#### Task directions
Please output the lines shown below exactly as they appear.

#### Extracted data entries
[Start of Attachment]
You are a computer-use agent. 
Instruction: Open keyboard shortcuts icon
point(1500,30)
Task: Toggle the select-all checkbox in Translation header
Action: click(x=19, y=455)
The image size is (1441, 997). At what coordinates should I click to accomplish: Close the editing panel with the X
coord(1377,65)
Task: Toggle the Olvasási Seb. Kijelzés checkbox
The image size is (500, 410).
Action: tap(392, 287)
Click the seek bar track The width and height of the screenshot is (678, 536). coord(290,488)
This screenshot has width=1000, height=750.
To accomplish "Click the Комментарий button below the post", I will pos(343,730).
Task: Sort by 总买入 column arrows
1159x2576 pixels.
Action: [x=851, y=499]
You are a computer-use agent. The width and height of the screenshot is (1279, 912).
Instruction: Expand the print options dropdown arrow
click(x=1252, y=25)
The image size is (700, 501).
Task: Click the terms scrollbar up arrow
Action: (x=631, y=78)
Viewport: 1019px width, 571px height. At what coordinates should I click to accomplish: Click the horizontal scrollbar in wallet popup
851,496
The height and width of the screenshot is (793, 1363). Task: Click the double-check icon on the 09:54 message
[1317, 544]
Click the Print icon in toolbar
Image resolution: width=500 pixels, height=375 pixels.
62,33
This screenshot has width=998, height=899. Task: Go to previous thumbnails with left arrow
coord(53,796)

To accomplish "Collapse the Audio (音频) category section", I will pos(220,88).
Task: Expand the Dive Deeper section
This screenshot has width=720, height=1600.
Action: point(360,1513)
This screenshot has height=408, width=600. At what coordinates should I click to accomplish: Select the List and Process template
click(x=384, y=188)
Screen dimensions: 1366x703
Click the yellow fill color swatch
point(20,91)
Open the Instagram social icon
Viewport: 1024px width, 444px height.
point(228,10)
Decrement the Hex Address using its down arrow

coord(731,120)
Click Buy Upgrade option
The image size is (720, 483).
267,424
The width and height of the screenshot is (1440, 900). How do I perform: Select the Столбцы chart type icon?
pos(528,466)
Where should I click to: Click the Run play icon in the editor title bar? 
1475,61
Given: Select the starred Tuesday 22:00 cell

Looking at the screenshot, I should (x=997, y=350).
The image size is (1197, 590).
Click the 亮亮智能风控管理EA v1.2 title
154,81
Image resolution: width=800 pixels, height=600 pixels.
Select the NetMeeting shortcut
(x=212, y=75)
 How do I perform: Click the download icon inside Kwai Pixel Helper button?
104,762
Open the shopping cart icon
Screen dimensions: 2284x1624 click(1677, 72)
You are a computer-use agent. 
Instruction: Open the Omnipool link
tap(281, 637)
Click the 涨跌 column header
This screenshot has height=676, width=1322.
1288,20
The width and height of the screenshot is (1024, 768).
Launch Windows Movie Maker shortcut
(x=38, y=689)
[End of Attachment]
#### Worked solution
You are a computer-use agent. 
Instruction: Open keyboard shortcuts icon
point(1500,30)
Task: Toggle the select-all checkbox in Translation header
Action: click(x=19, y=455)
The image size is (1441, 997). At what coordinates should I click to accomplish: Close the editing panel with the X
coord(1377,65)
Task: Toggle the Olvasási Seb. Kijelzés checkbox
The image size is (500, 410).
Action: tap(392, 287)
Click the seek bar track The width and height of the screenshot is (678, 536). coord(290,488)
This screenshot has width=1000, height=750.
To accomplish "Click the Комментарий button below the post", I will pos(343,730).
Task: Sort by 总买入 column arrows
1159x2576 pixels.
Action: [x=851, y=499]
You are a computer-use agent. The width and height of the screenshot is (1279, 912).
Instruction: Expand the print options dropdown arrow
click(x=1252, y=25)
The image size is (700, 501).
Task: Click the terms scrollbar up arrow
Action: (x=631, y=78)
Viewport: 1019px width, 571px height. At what coordinates should I click to accomplish: Click the horizontal scrollbar in wallet popup
851,496
The height and width of the screenshot is (793, 1363). Task: Click the double-check icon on the 09:54 message
[1317, 544]
Click the Print icon in toolbar
Image resolution: width=500 pixels, height=375 pixels.
62,33
This screenshot has width=998, height=899. Task: Go to previous thumbnails with left arrow
coord(53,796)

To accomplish "Collapse the Audio (音频) category section", I will pos(220,88).
Task: Expand the Dive Deeper section
This screenshot has width=720, height=1600.
Action: point(360,1513)
This screenshot has height=408, width=600. At what coordinates should I click to accomplish: Select the List and Process template
click(x=384, y=188)
Screen dimensions: 1366x703
Click the yellow fill color swatch
point(20,91)
Open the Instagram social icon
Viewport: 1024px width, 444px height.
point(228,10)
Decrement the Hex Address using its down arrow

coord(731,120)
Click Buy Upgrade option
The image size is (720, 483).
267,424
The width and height of the screenshot is (1440, 900). How do I perform: Select the Столбцы chart type icon?
pos(528,466)
Where should I click to: Click the Run play icon in the editor title bar? 
1475,61
Given: Select the starred Tuesday 22:00 cell

Looking at the screenshot, I should (x=997, y=350).
The image size is (1197, 590).
Click the 亮亮智能风控管理EA v1.2 title
154,81
Image resolution: width=800 pixels, height=600 pixels.
Select the NetMeeting shortcut
(x=212, y=75)
 How do I perform: Click the download icon inside Kwai Pixel Helper button?
104,762
Open the shopping cart icon
Screen dimensions: 2284x1624 click(1677, 72)
You are a computer-use agent. 
Instruction: Open the Omnipool link
tap(281, 637)
Click the 涨跌 column header
This screenshot has height=676, width=1322.
1288,20
The width and height of the screenshot is (1024, 768).
Launch Windows Movie Maker shortcut
(x=38, y=689)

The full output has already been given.